• [Task to complete]:
Please set down only the lines running from the one with "Where should I" through the last line of the entries, exactly as written and without any pictures.

• [Data items]:
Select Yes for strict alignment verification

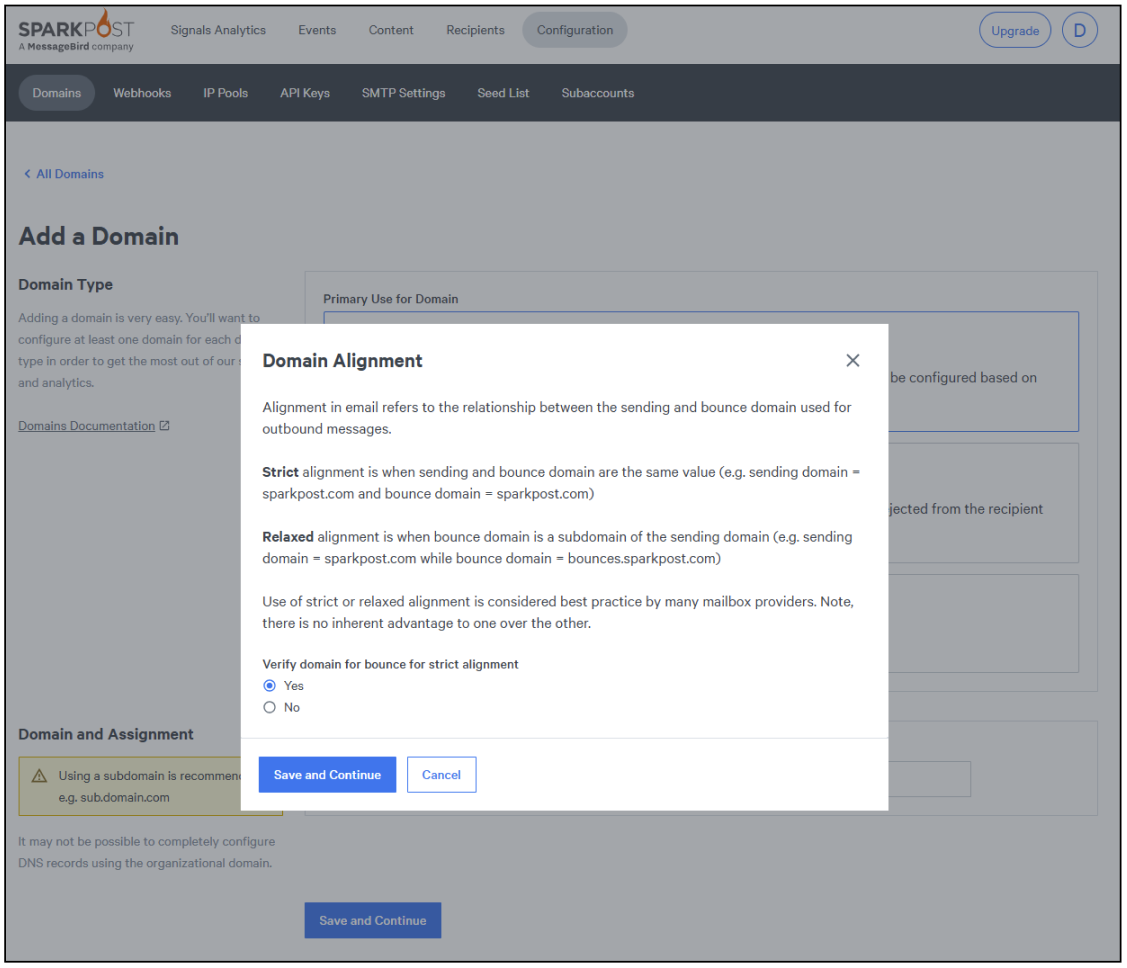[x=269, y=686]
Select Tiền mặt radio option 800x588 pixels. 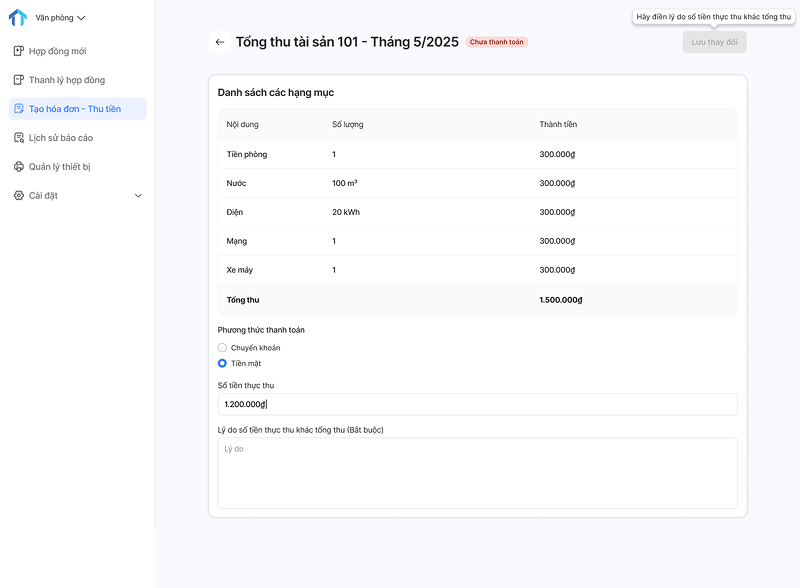pyautogui.click(x=222, y=363)
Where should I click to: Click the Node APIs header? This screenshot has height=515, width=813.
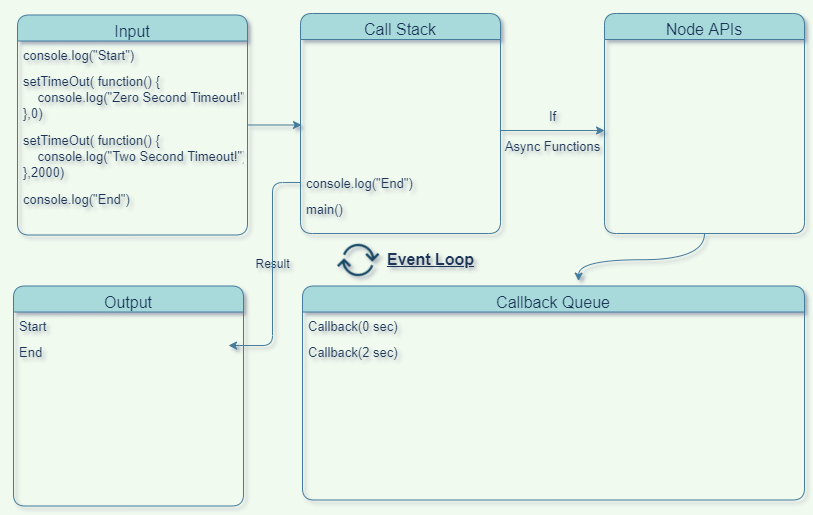point(704,29)
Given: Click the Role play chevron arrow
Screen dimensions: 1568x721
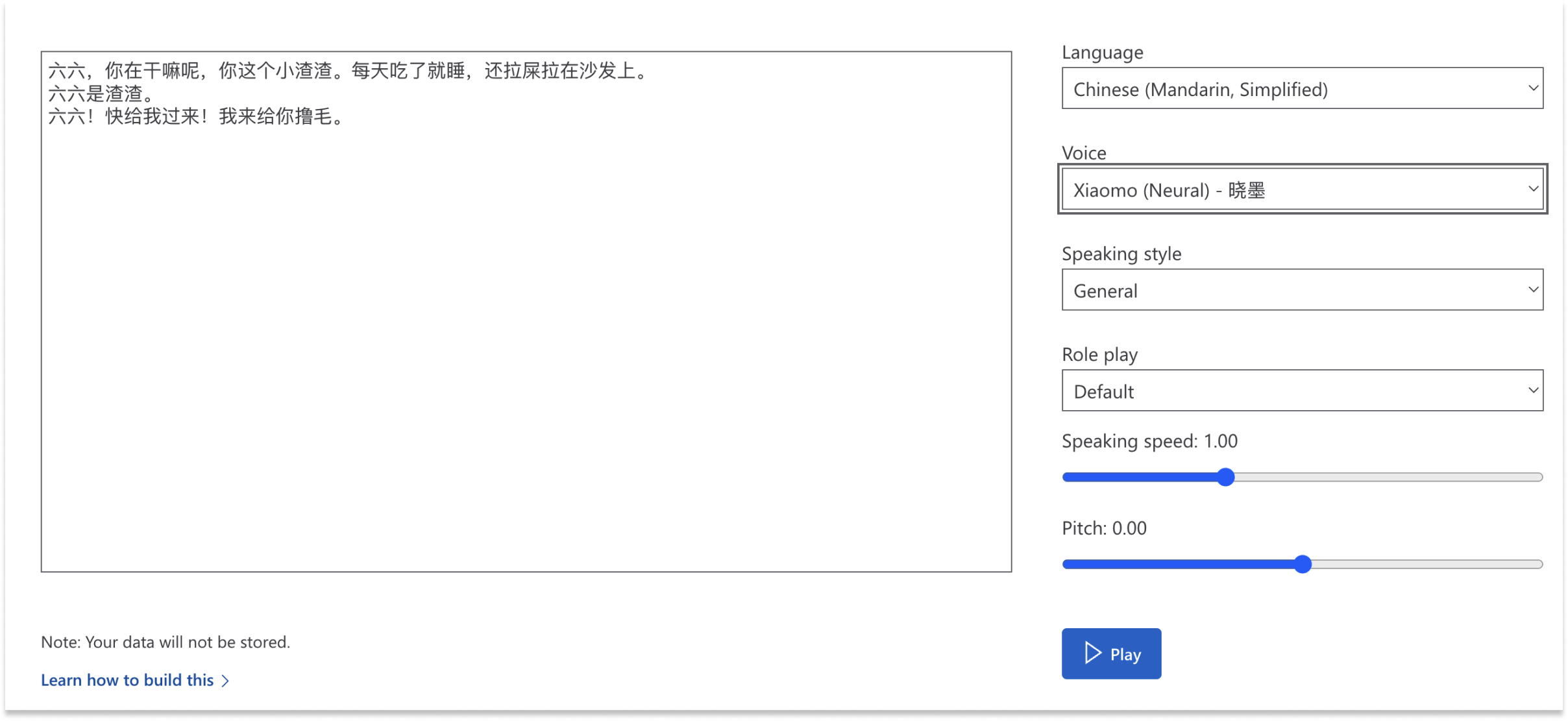Looking at the screenshot, I should click(1533, 391).
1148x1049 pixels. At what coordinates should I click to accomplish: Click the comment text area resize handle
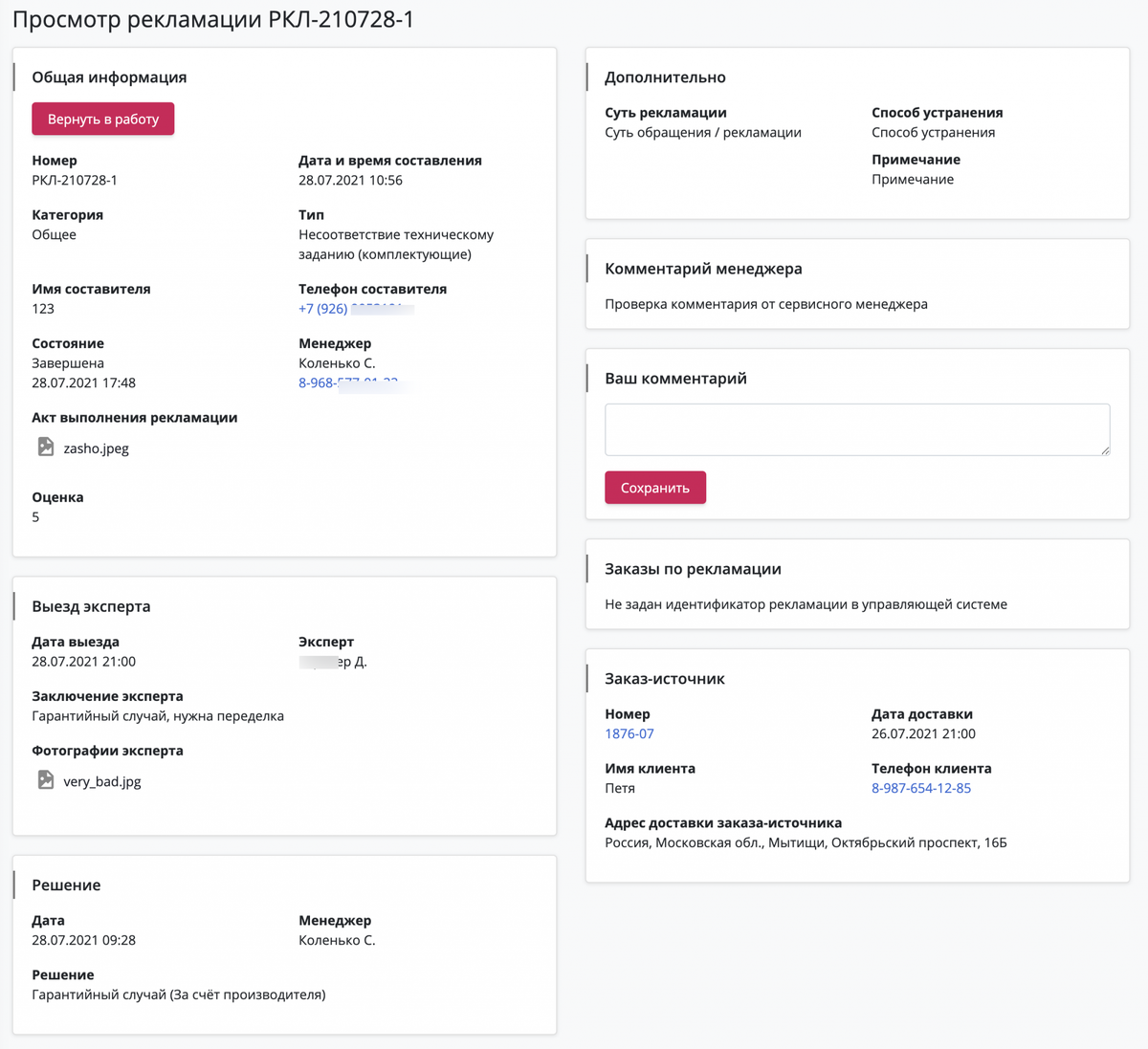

• [Result of this exercise]:
Where should I click to: Click the Node APIs header? This screenshot has height=515, width=813.
point(704,29)
Given: Click the Role play chevron arrow
Screen dimensions: 1568x721
Looking at the screenshot, I should click(1533, 391).
1148x1049 pixels. At what coordinates should I click to accomplish: Click the comment text area resize handle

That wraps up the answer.